**Dataset excerpt:**
■ ■ ■ ■

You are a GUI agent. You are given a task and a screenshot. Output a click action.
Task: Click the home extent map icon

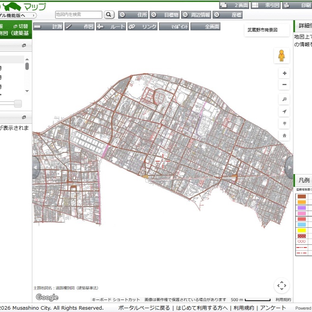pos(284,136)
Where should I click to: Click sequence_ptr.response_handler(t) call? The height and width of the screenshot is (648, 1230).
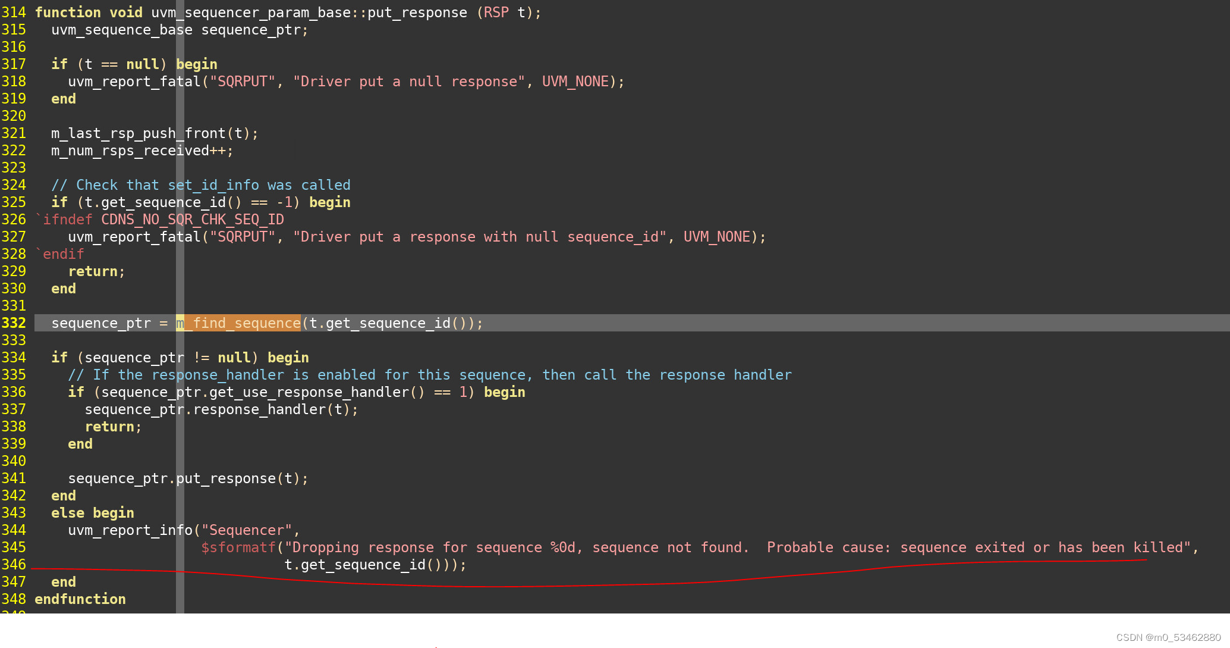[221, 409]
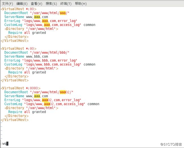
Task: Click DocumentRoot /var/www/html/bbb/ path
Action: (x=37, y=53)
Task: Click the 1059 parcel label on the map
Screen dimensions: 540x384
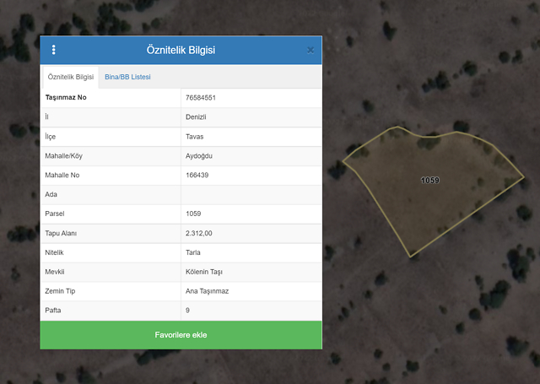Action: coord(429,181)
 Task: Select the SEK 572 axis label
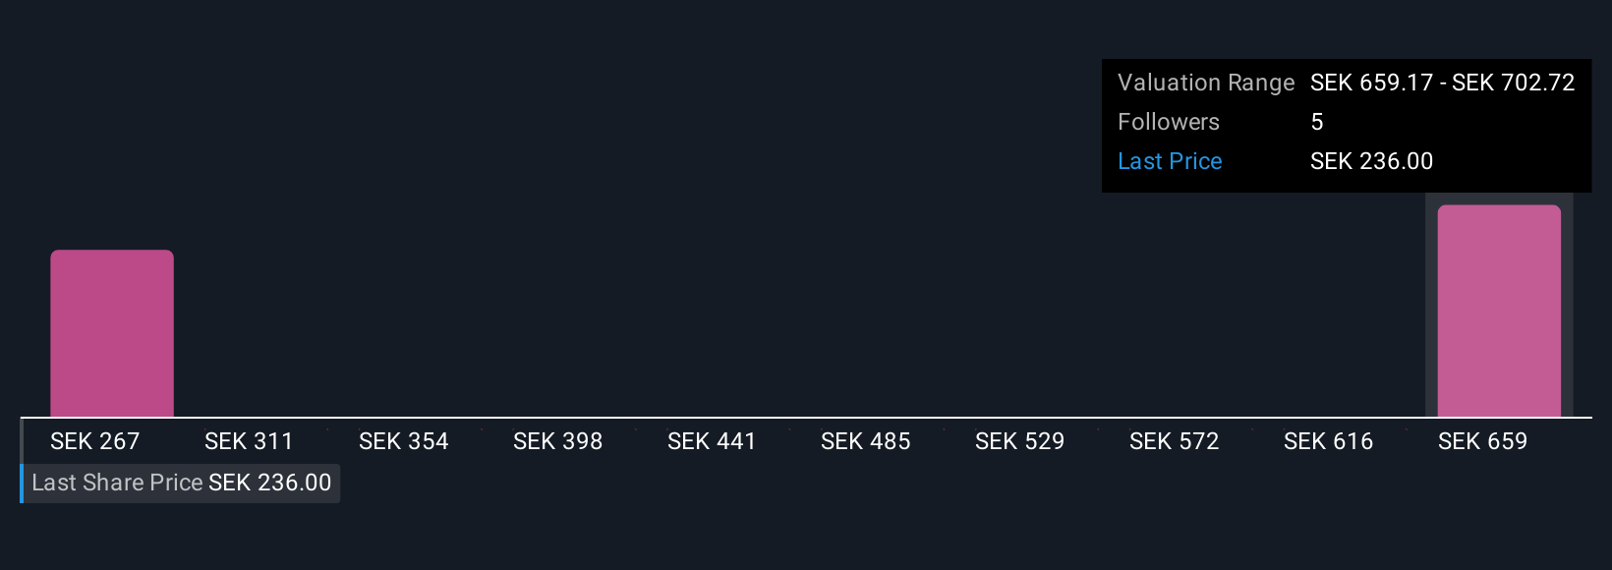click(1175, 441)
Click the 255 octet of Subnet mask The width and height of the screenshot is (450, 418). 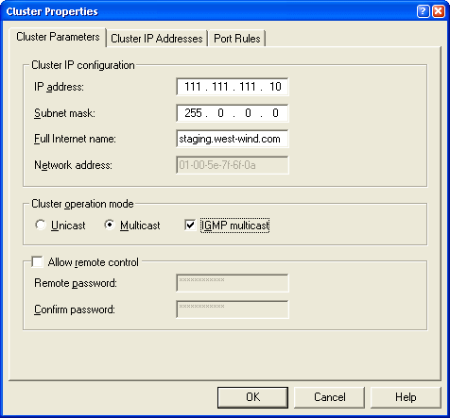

■ ■ ■ ■

**What you will do:** Pull out the text of every entry above, reproducing each line verbatim. Leave the pictures out of your answer.

**Full response:**
You are a GUI agent. You are given a task and a screenshot. Output a click action.
Task: Click the home extent map icon

pos(284,136)
Where should I click to: Click sequence_ptr.response_handler(t) call? The height and width of the screenshot is (648, 1230).
[221, 409]
Task: Click DocumentRoot /var/www/html/bbb/ path
Action: (x=37, y=53)
Task: Click the 1059 parcel label on the map
Screen dimensions: 540x384
Action: coord(429,181)
 Task: Select the SEK 572 axis label
click(1175, 441)
Click the 255 octet of Subnet mask The width and height of the screenshot is (450, 418). 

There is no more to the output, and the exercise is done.